Delta Blazing Trail toward Dreamliner

May 23, 2007
Delta Air Lines will likely be the first of the big three U.S. legacy airlines to order Boeing's 787

Delta Air Lines will likely be the first of the big three U.S. legacy airlines to order Boeing's 787, chief executive Gerald Grinstein said Friday in Seattle.

The 74-year-old Grinstein, set to leave Delta this summer after guiding it through Chapter 11 bankruptcy, said his successor will make any order decision but he'd be surprised if the carrier doesn't buy its first Dreamliners by the end of the year.

In the last year Delta added more than 60 new international routes, which typically require long-range widebody jets.

Delta flies more than 100 midsize 767 jets. Grinstein, in town for the Microsoft CEO summit, said that those planes need to be replaced starting as early as 2011.

"Of course, you could wait for the [Airbus] A350," he said, "But why?"

The new Boeing jet is "perfect" for the needs of the U.S. carriers, with the right size and the necessary range, he said. The bigger A350 rival that Airbus is proposing could be too big for many of the routes Delta wants to fly, Grinstein said.

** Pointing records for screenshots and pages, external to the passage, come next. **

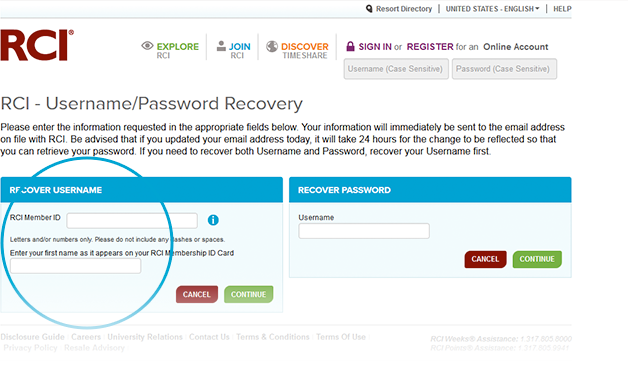Image resolution: width=628 pixels, height=366 pixels.
Task: Click the RCI logo
Action: [37, 45]
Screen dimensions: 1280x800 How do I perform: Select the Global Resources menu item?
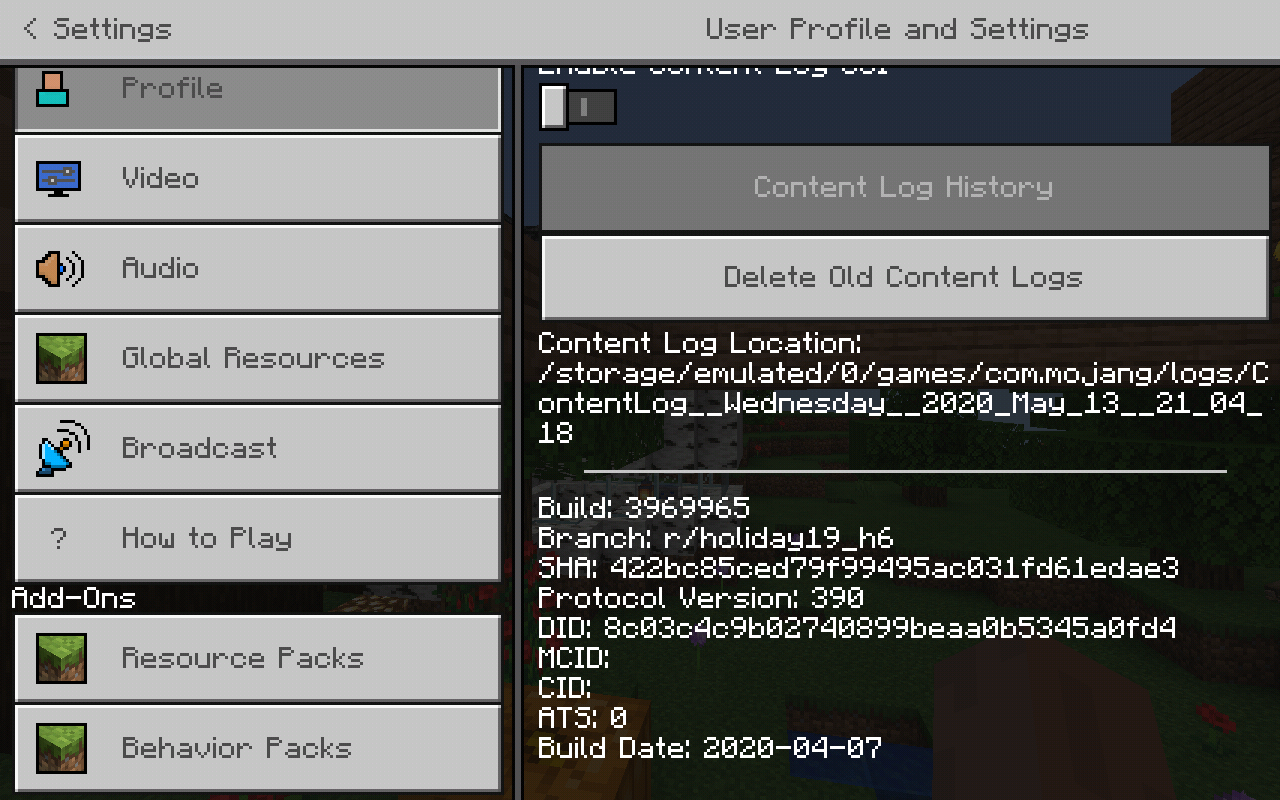point(258,358)
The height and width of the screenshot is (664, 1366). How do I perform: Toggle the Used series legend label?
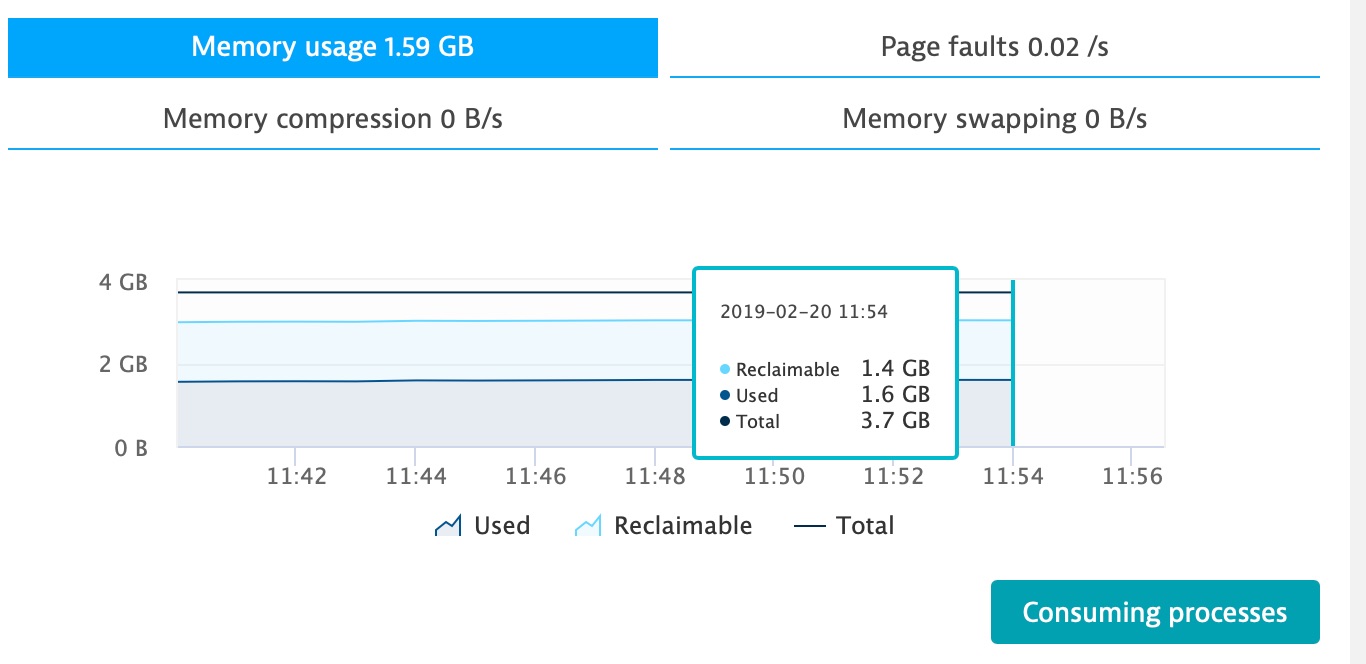click(x=502, y=526)
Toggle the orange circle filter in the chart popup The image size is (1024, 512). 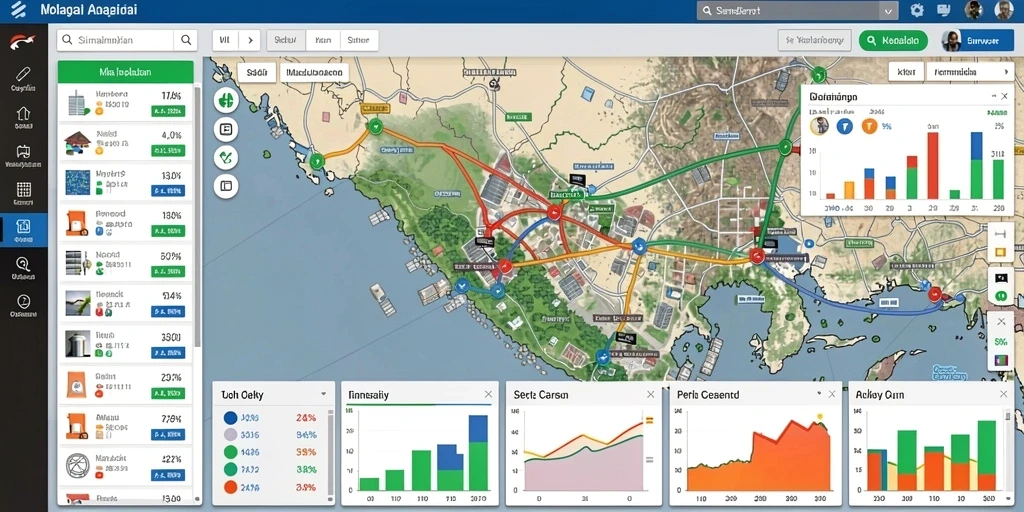[x=869, y=126]
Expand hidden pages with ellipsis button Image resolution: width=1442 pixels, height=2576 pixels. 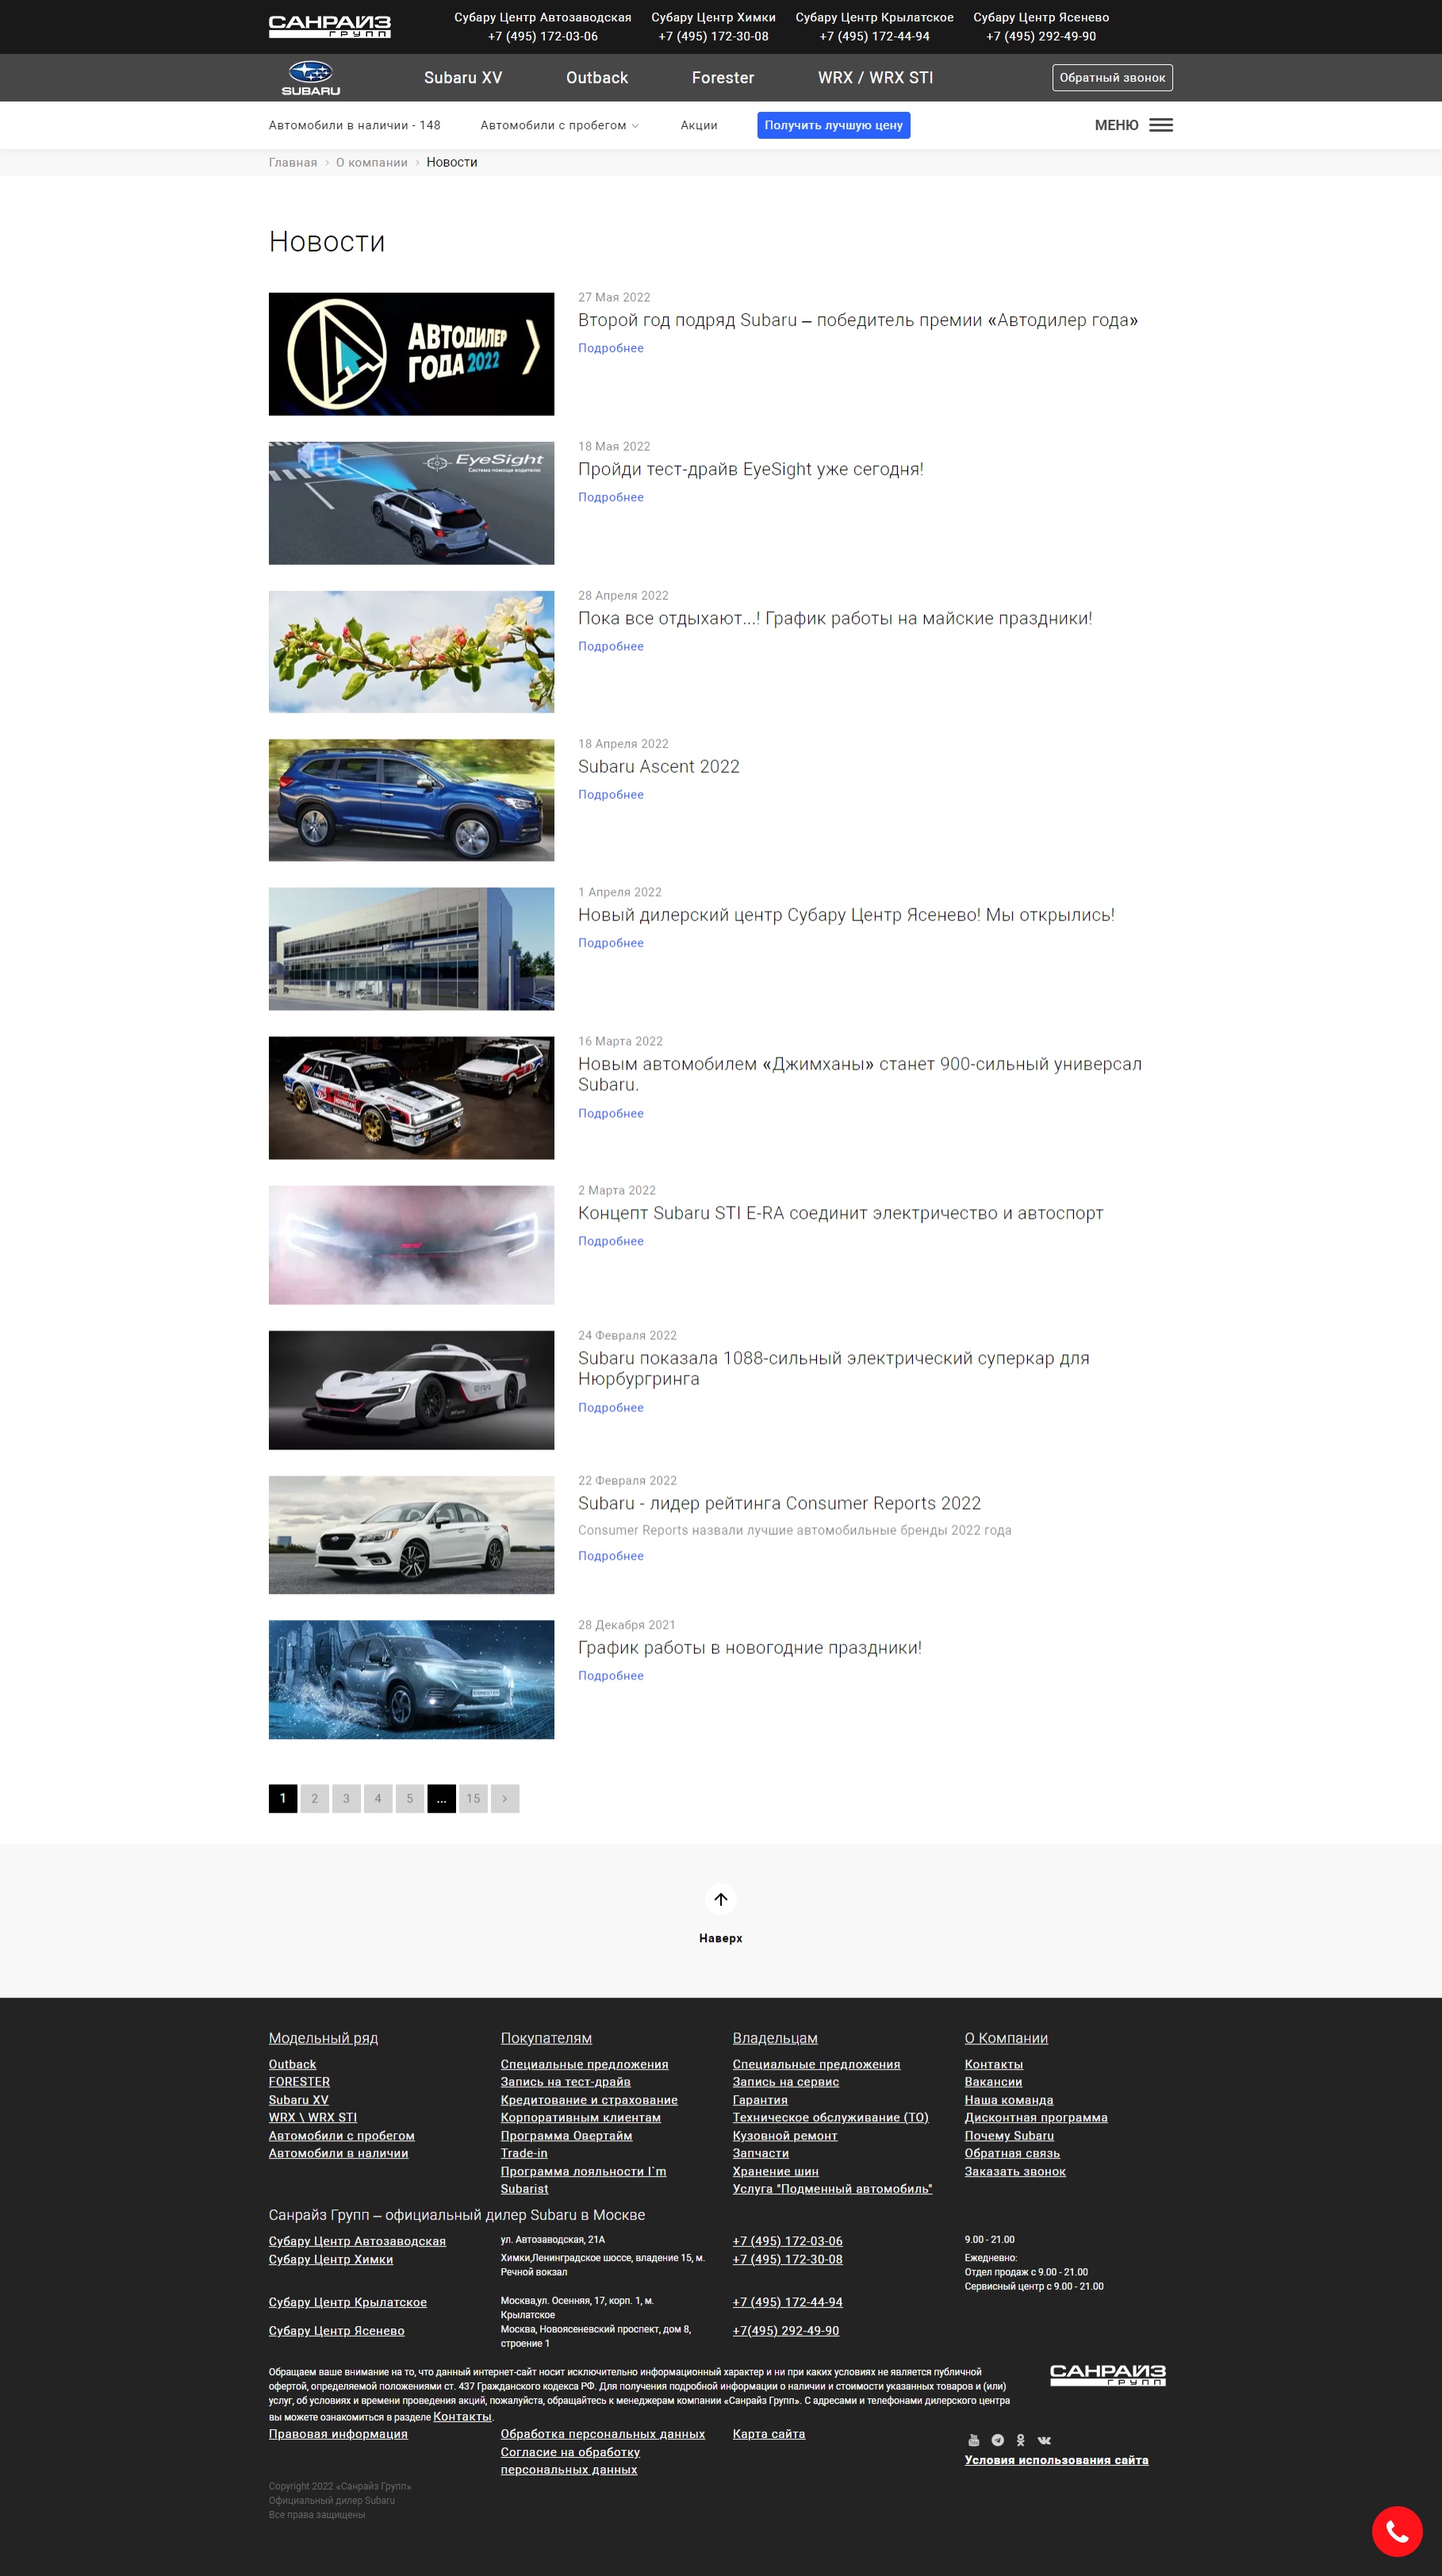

"Boeing has got it right," he said.

Grinstein said he is not worried about the availability of delivery slots for the 787, because Boeing can always "miraculously" find slots when it needs them for a big order. The company does that either through keeping some delivery slots available for significant customers or by arranging for other airlines to defer their orders.

Atlanta-based Delta came out of bankruptcy April 30 after a 19-month restructuring that cut 6,000 jobs and slashed debt. The carrier projects $8 billion per year in cost and revenue improvements.

Grinstein grew up in Seattle, studied law at Harvard and later worked for Washington's powerful former U.S. Sen. Warren Magnuson.

He launched a business career in the mid-1980s, heading Salt Lake City-based Western Airlines. When Delta acquired Western in 1987, he joined the board.

He then led the Burlington Northern railroad company and oversaw its acquisition of Santa Fe Pacific. He retired in 1995, but was persuaded in January 2004 to take over as Delta's chief executive to steer it through its financial crisis.

Starting this summer, he'll be back living in Seattle.